English mining engineer (1802–1875)

Thomas Emerson Forster (20 October 1802 – 7 March 1875) was an English mining engineer.

==Early years==

Thomas Emerson Forster was born on 20 October 1802 at Garrigill, a hamlet on the left bank of the South Tyne river in Cumberland.
The district is called the Manor of Alston Moor. It was a mining area, with valuable lead mines and some small coal beds.
Westgarth Forster, one of his father's cousins, published a book in 1816 called A section of the Strata from Cross Fell to Newcastle-on-Tyne.
The family moved to Hebburn, near the mouth of the river Tyne, where Foster was educated.
When he was fifteen he was apprenticed to Mr. Wade, one of the owners of Hebburn Colliery.

==Career==

Thomas Forster learned from his relative, Westgarth Forster, and from John Buddle, head viewer of the colliery. When just over 20 years old he was appointed resident viewer at Walker Colliery near Wallsend, Northumberland. After two years he was given a senior position at Hetton Colliery, in the county of Durham. In 1831 he moved to Haswell, County Durham. Forster took an active role in planning and building the Durham and Sunderland Railway during the period when the old wooden wagon-ways were being replaced in the north of England. He became connected with various collieries including Belmont, Shincliffe, Shotton, Byers Green, and Scremerston. He was appointed Consulting Engineer to the Earl of Lonsdale, to Lord Boyne, and to other large mining property owners. He was associated with many of the most important mining works in the north of England.

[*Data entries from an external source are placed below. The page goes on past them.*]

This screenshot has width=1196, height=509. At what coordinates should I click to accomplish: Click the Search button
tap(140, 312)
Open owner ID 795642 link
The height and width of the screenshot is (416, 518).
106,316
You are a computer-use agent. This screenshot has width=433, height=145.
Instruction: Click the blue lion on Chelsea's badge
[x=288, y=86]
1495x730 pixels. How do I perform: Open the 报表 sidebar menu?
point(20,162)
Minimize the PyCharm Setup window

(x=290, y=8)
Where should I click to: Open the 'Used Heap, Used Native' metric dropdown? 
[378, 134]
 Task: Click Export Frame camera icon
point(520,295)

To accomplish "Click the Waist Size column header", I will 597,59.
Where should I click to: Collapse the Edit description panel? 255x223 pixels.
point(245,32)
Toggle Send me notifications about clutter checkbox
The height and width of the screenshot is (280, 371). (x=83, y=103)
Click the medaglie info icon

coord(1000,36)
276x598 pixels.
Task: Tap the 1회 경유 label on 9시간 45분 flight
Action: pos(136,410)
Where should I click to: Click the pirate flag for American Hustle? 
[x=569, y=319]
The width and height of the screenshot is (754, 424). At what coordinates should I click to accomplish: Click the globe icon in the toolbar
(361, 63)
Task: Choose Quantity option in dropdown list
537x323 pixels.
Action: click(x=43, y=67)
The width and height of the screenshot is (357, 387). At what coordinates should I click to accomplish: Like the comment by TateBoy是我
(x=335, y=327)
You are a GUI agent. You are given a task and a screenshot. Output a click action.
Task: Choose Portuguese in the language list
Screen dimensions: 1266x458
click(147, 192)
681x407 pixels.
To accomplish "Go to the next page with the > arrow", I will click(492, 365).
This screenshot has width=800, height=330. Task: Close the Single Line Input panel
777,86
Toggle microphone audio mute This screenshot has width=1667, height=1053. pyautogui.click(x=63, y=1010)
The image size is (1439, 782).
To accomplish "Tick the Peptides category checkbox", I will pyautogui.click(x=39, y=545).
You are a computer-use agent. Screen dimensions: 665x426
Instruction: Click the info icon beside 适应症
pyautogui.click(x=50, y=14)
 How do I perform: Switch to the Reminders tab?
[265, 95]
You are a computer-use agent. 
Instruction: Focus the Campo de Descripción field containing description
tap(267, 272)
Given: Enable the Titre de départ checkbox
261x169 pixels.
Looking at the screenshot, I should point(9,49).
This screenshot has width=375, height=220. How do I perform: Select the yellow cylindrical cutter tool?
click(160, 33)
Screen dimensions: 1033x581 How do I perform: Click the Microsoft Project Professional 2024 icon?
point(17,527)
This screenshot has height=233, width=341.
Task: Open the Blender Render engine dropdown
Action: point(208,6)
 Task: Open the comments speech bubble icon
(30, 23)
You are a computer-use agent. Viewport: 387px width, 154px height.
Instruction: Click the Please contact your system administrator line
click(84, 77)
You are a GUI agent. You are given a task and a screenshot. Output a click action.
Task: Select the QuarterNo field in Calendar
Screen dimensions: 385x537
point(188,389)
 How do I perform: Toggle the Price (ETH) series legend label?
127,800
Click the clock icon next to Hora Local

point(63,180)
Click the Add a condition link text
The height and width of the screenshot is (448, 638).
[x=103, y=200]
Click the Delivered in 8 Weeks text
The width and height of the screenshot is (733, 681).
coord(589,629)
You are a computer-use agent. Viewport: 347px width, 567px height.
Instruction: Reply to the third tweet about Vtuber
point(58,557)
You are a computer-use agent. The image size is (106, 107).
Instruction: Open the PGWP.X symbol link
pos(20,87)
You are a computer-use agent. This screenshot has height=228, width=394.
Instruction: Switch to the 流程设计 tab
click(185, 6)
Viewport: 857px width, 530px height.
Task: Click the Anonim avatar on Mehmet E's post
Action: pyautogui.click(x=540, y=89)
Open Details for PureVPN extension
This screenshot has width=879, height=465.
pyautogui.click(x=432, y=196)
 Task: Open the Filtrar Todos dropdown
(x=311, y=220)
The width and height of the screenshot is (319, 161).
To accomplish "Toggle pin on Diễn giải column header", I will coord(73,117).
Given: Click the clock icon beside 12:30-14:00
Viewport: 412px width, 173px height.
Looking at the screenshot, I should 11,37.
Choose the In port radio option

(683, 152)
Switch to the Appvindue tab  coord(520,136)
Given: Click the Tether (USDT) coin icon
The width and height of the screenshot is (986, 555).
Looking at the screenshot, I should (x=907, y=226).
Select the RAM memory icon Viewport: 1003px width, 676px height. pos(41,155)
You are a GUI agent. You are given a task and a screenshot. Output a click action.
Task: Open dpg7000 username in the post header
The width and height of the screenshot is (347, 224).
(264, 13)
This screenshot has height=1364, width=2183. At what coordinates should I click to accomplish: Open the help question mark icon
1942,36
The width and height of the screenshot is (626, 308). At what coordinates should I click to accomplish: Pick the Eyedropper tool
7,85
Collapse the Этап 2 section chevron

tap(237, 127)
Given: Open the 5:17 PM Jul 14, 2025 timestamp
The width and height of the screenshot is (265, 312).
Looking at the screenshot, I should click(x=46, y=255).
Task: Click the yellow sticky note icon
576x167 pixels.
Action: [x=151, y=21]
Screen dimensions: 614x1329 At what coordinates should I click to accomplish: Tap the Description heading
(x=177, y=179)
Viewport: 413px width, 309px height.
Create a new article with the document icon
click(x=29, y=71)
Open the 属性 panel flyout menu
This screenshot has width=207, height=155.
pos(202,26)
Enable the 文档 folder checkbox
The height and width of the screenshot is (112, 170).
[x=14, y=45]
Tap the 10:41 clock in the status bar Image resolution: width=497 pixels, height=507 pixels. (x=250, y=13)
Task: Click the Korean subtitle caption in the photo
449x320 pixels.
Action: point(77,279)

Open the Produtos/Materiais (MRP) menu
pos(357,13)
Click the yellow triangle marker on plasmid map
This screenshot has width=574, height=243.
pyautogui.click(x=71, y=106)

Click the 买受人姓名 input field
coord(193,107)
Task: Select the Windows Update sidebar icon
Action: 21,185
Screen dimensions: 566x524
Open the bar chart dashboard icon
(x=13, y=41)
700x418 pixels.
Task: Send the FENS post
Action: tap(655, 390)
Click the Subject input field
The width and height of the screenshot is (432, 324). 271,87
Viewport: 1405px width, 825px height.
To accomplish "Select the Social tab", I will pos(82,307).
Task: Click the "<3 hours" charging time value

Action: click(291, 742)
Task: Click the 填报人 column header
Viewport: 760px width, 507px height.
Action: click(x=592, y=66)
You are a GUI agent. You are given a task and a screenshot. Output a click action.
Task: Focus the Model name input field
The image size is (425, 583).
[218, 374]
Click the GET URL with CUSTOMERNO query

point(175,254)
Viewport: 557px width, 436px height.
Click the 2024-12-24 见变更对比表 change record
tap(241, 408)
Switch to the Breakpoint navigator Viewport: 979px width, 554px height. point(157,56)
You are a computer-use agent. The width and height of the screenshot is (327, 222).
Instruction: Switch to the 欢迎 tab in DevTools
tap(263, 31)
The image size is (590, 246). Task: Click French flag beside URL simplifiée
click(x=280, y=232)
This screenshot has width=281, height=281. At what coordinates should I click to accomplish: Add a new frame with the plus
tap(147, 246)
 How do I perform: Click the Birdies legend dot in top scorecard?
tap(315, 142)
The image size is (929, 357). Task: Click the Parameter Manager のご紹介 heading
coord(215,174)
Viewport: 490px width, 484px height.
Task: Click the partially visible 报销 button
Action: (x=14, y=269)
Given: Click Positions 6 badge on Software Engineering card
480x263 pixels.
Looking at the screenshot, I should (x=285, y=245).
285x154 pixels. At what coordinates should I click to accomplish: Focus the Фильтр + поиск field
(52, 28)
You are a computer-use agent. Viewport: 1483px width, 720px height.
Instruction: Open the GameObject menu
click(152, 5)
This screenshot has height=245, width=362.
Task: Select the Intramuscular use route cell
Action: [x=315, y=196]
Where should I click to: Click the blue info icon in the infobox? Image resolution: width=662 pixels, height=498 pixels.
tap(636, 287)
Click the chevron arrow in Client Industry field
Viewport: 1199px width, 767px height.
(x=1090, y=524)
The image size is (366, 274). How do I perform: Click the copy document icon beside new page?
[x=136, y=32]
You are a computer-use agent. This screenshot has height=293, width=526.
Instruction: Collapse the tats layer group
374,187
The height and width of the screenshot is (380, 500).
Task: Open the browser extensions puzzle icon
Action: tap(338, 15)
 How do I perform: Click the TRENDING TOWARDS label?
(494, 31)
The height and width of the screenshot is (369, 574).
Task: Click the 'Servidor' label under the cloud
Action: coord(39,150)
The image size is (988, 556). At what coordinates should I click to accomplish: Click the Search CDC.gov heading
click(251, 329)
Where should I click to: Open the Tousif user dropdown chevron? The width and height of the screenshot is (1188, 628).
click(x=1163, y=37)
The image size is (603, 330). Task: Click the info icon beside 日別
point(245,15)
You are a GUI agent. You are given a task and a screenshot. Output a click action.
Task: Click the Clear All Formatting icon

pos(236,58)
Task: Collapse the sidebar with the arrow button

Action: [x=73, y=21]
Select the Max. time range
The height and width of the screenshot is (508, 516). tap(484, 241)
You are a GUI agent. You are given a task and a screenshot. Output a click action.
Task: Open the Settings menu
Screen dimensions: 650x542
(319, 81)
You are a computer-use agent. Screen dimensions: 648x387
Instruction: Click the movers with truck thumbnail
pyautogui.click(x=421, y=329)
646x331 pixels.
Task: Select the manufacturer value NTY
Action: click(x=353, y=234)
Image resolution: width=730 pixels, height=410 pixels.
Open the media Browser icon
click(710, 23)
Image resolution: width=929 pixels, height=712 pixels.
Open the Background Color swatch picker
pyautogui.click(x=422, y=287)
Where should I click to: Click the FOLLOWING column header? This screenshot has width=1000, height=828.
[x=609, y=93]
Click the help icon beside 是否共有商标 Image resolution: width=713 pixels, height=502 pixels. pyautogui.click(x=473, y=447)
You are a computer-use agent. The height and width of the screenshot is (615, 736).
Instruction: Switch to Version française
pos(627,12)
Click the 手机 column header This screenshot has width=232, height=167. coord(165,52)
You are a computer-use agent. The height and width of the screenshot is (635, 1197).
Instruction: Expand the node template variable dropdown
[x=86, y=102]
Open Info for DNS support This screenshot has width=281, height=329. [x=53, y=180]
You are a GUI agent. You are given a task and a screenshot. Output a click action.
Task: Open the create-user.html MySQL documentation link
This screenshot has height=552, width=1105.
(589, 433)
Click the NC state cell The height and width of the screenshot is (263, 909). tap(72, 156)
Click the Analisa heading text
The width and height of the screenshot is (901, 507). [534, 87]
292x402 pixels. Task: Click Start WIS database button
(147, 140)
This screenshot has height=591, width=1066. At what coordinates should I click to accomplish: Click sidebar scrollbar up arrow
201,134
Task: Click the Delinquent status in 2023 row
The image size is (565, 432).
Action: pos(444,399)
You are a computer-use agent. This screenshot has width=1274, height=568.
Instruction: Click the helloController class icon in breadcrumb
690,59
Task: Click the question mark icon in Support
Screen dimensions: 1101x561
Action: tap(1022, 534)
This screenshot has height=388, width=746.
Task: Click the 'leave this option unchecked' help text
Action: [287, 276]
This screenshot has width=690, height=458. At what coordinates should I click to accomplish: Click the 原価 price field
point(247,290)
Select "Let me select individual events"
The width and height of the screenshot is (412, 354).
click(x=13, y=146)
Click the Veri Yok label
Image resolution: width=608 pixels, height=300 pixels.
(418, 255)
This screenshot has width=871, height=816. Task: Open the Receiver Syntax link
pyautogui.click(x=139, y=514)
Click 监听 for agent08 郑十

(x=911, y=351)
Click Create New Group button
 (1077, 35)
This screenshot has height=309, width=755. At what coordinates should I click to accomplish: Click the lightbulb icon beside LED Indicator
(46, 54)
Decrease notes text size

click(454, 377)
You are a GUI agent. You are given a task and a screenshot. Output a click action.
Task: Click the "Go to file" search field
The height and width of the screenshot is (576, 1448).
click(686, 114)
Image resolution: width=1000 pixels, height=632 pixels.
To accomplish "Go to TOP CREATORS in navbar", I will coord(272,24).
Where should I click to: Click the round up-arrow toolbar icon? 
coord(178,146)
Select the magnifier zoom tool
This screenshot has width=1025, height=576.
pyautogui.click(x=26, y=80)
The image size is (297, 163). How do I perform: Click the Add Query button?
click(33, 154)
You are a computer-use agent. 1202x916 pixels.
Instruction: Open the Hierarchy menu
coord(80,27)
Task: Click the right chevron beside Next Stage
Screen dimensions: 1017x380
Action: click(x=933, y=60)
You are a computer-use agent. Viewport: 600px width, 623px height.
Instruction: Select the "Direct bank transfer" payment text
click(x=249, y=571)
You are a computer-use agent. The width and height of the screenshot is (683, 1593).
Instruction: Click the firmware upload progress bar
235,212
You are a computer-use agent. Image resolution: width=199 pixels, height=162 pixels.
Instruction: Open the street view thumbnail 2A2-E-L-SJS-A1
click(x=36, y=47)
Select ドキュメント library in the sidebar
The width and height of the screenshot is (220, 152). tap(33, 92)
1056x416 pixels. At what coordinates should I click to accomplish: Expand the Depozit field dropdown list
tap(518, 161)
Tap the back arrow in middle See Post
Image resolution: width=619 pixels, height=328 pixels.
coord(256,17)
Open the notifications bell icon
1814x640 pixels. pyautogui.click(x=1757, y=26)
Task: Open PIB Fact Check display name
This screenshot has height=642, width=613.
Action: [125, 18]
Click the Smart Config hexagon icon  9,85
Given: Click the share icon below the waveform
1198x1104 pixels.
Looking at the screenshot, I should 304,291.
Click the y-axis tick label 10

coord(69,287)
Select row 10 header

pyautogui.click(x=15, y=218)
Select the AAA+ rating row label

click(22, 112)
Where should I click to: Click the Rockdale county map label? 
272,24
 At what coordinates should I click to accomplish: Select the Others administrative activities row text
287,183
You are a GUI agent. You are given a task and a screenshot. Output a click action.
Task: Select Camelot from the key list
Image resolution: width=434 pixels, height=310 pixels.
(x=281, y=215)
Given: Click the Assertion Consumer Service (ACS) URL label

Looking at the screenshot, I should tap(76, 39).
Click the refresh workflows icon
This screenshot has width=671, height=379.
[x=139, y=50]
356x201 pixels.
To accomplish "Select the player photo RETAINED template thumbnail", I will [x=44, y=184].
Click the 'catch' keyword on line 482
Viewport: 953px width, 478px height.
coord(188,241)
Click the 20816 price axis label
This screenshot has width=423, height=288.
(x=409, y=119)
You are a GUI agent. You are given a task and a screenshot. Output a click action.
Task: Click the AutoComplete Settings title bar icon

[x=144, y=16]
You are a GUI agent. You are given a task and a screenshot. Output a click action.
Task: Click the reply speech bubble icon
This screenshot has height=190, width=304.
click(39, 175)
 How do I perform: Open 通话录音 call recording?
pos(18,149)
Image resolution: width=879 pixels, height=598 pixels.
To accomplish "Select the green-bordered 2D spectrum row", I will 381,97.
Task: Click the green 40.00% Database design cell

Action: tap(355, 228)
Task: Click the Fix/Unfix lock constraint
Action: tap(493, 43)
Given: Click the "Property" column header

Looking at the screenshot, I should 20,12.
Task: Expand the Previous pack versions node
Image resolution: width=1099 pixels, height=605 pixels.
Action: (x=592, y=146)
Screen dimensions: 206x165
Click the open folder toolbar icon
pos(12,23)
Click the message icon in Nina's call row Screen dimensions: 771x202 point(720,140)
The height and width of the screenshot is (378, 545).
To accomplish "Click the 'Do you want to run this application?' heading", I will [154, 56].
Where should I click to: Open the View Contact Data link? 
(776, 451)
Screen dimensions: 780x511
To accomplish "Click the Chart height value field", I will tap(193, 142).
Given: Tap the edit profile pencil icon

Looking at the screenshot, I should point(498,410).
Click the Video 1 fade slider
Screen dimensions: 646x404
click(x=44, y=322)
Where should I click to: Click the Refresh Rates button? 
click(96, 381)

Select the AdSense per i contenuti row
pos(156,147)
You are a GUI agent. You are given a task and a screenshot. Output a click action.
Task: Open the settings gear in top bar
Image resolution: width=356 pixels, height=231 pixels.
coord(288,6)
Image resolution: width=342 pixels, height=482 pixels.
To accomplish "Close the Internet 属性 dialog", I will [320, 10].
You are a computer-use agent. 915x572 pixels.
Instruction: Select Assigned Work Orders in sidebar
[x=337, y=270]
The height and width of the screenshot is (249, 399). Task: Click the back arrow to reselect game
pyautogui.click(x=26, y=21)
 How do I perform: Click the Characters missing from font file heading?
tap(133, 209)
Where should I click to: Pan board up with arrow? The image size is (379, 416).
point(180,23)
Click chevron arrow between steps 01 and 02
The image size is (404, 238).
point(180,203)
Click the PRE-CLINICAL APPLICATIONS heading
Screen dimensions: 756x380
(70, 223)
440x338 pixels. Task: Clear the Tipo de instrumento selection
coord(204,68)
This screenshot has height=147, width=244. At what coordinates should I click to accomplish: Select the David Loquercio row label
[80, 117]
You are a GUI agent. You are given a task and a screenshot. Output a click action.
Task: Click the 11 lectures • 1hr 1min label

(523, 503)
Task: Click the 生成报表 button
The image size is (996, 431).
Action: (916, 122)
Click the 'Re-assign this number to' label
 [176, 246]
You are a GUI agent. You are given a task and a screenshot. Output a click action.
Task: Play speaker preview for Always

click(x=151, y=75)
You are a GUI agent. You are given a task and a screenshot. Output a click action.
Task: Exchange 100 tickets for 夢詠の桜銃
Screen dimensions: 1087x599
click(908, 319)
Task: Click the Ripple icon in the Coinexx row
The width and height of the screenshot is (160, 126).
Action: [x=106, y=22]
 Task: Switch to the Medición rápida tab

Forster became a Member of the Institution of Civil Engineers on 16 February 1836.

In 1846 he moved to Ellison Place, Newcastle upon Tyne, where he spent the rest of his life.
Thomas Forster taught his relative Thomas Forster Brown (1835–1907), also born in Garrigill, who became prominent in South Wales mining.

He was President of the North of England Institute of Mining and Mechanical Engineers from 1866 to 1869. In 1868 he was one of the local Commissioners of Inquiry into the Produce and profitable future Supply of Coal.

Thomas Emerson Forster died at Ellison Place on 7 March 1875 at the age of 72. His bust is displayed at the Neville Hall and Wood Memorial Hall (North of England Institute of Mining and Mechanical Engineers) in Newcastle upon Tyne. It is one of two busts, the other being of John Buddle. His son, George Baker Forster, also became a well-known mining engineer.